Instructions to follow:
The listing below needs to be copied in full, exactly.

Records for this task:
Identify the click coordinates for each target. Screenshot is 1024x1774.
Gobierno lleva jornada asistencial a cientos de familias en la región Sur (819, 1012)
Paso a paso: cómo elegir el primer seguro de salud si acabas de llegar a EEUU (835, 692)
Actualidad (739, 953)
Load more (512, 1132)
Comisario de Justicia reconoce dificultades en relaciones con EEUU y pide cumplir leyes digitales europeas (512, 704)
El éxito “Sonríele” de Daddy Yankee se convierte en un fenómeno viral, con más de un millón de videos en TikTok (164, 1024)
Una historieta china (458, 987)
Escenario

Answer box:
Identify the click coordinates for each target. Screenshot is 1024x1774.
Gobierno lleva jornada asistencial a cientos de familias en la región Sur (819, 1012)
Paso a paso: cómo elegir el primer seguro de salud si acabas de llegar a EEUU (835, 692)
Actualidad (739, 953)
Load more (512, 1132)
Comisario de Justicia reconoce dificultades en relaciones con EEUU y pide cumplir leyes digitales europeas (512, 704)
El éxito “Sonríele” de Daddy Yankee se convierte en un fenómeno viral, con más de un millón de videos en TikTok (164, 1024)
Una historieta china (458, 987)
Escenario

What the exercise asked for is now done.